RECORDS SHOWN

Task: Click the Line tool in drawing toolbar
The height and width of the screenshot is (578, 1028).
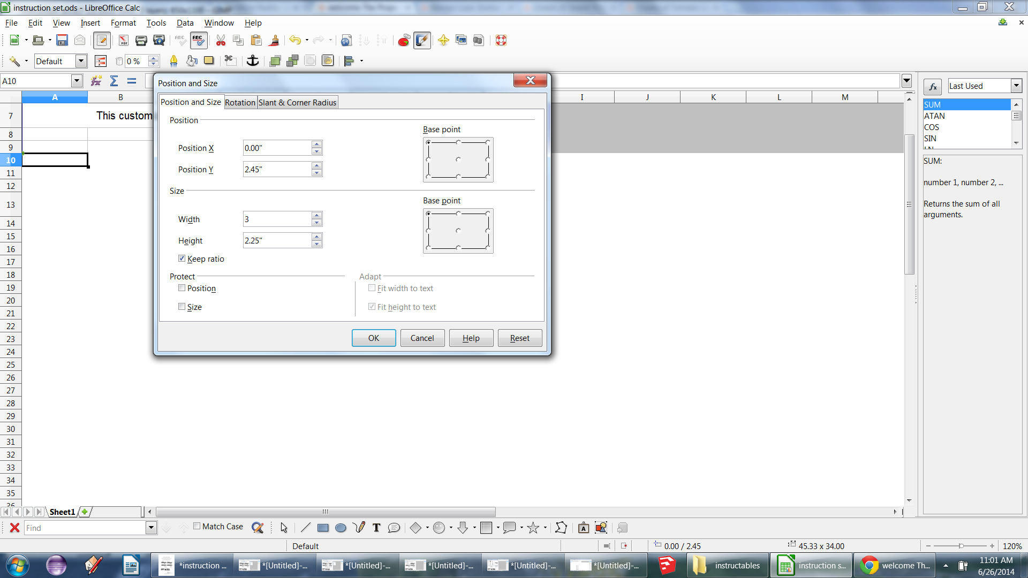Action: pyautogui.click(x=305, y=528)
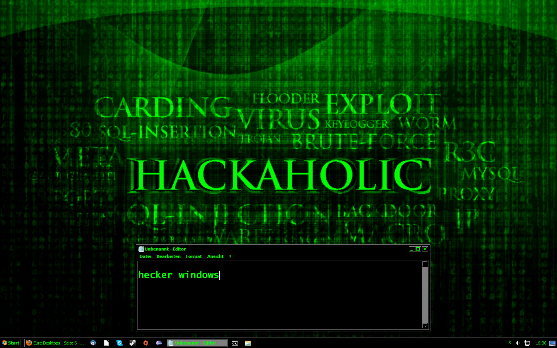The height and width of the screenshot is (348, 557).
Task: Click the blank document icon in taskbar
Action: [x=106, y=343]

==

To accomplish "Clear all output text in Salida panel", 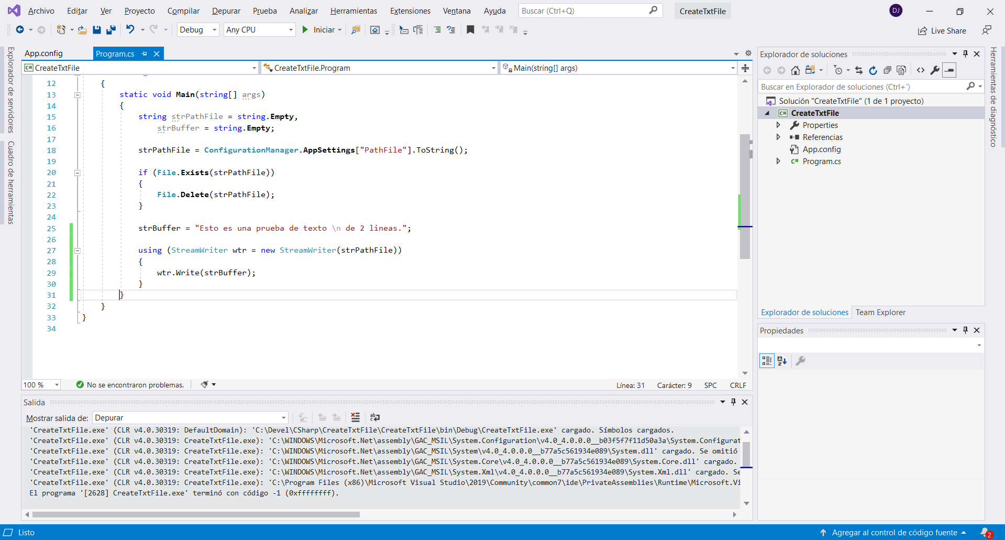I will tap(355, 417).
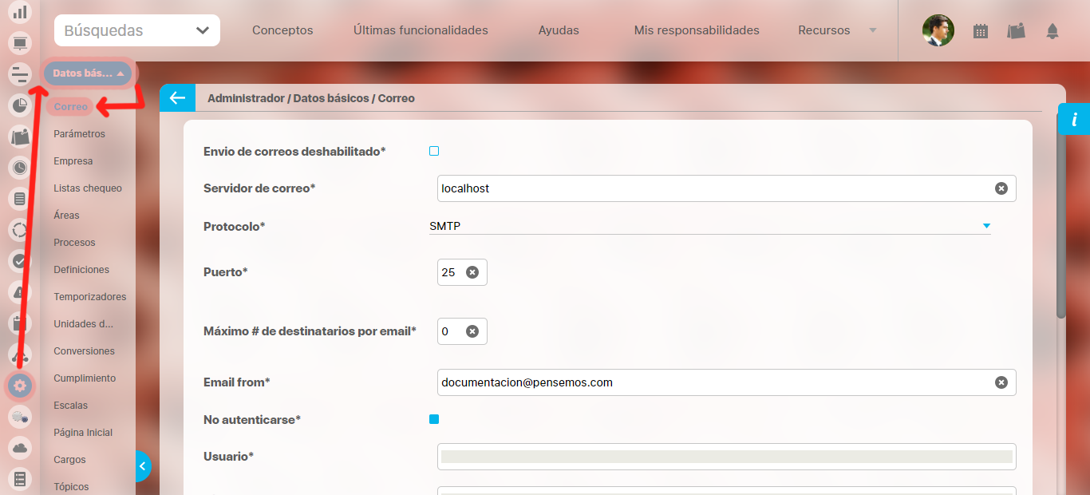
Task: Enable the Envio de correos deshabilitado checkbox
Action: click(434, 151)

==

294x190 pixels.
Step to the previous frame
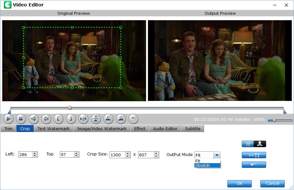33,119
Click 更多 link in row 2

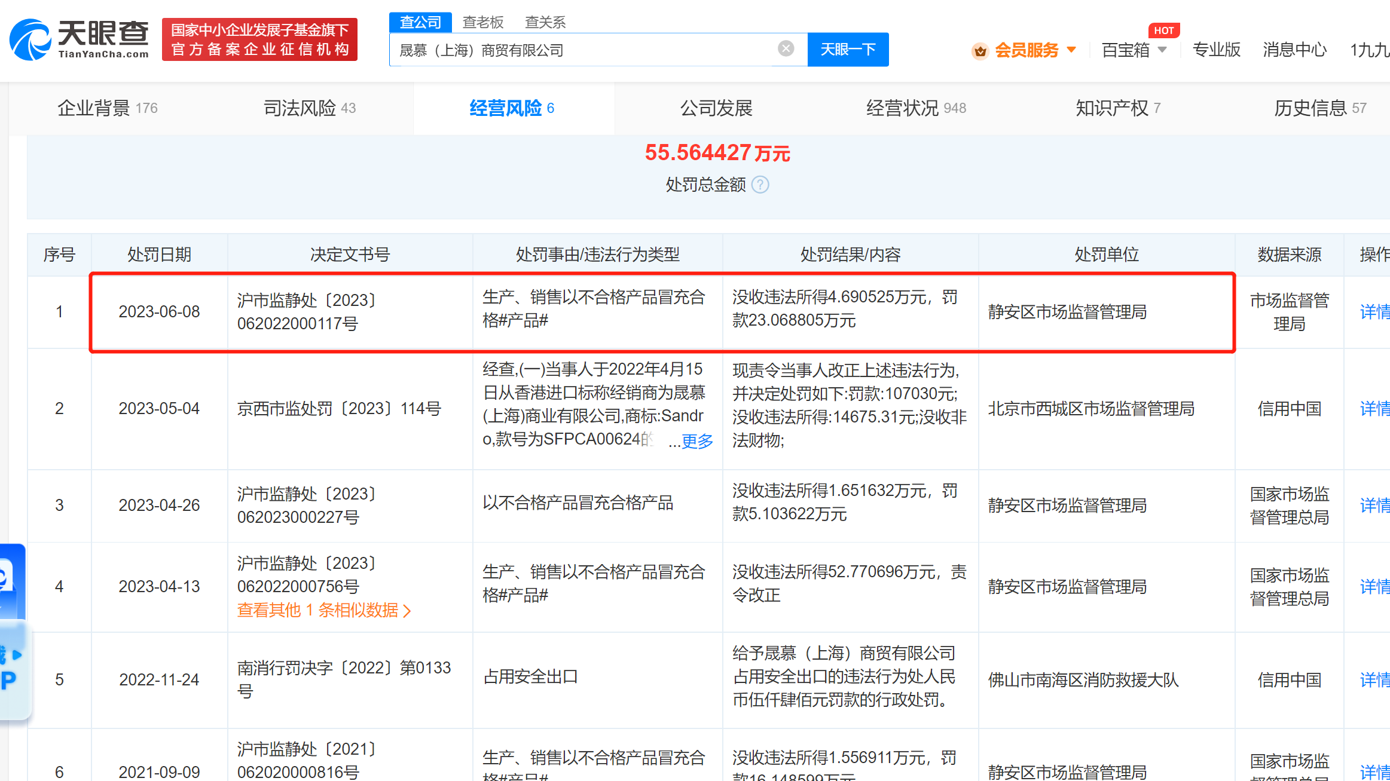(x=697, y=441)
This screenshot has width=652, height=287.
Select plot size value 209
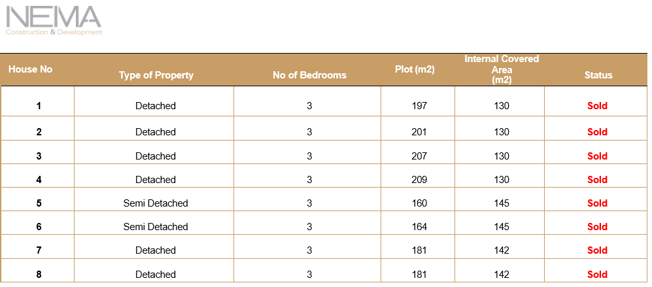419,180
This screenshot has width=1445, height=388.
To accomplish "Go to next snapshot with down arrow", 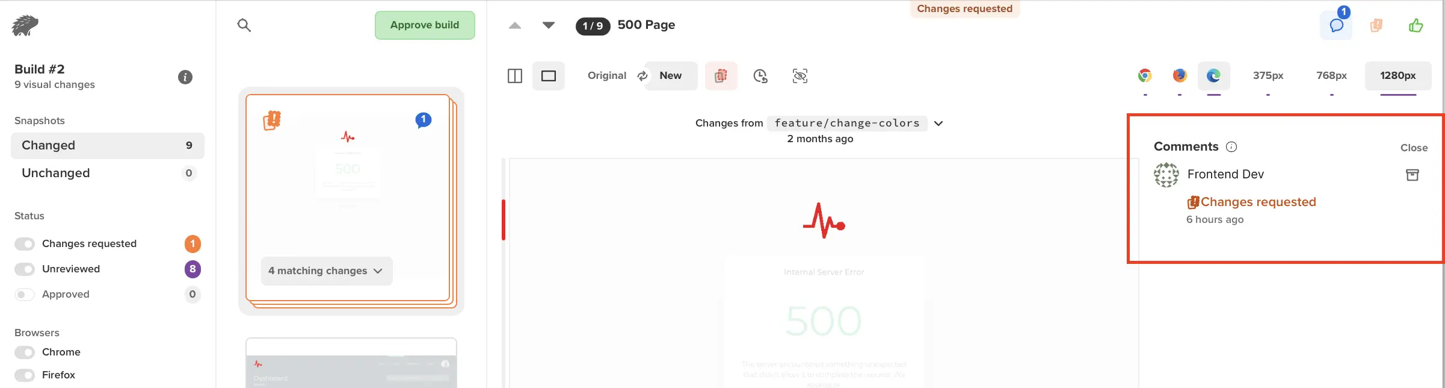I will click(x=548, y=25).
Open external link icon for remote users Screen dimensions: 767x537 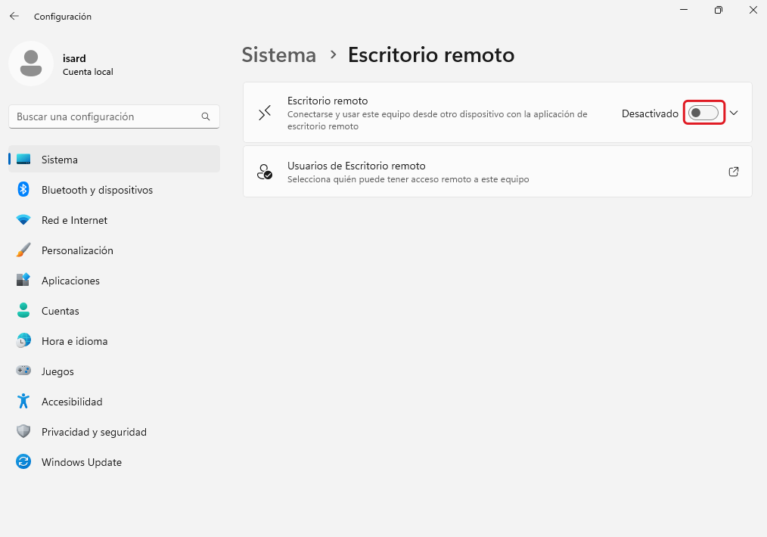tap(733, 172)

WHAT IS ASKED
Transcribe the data word for word, starting at the line that contains "Task: Click the Line tool in drawing toolbar" and ending at the line that contains "Action: [x=106, y=343]", with both of those lines included. Omit the pictures from your transcription.

EXERCISE SOLUTION
Task: Click the Line tool in drawing toolbar
The height and width of the screenshot is (578, 1028).
Action: pyautogui.click(x=305, y=528)
The height and width of the screenshot is (348, 557).
Task: Click the blank document icon in taskbar
Action: [x=106, y=343]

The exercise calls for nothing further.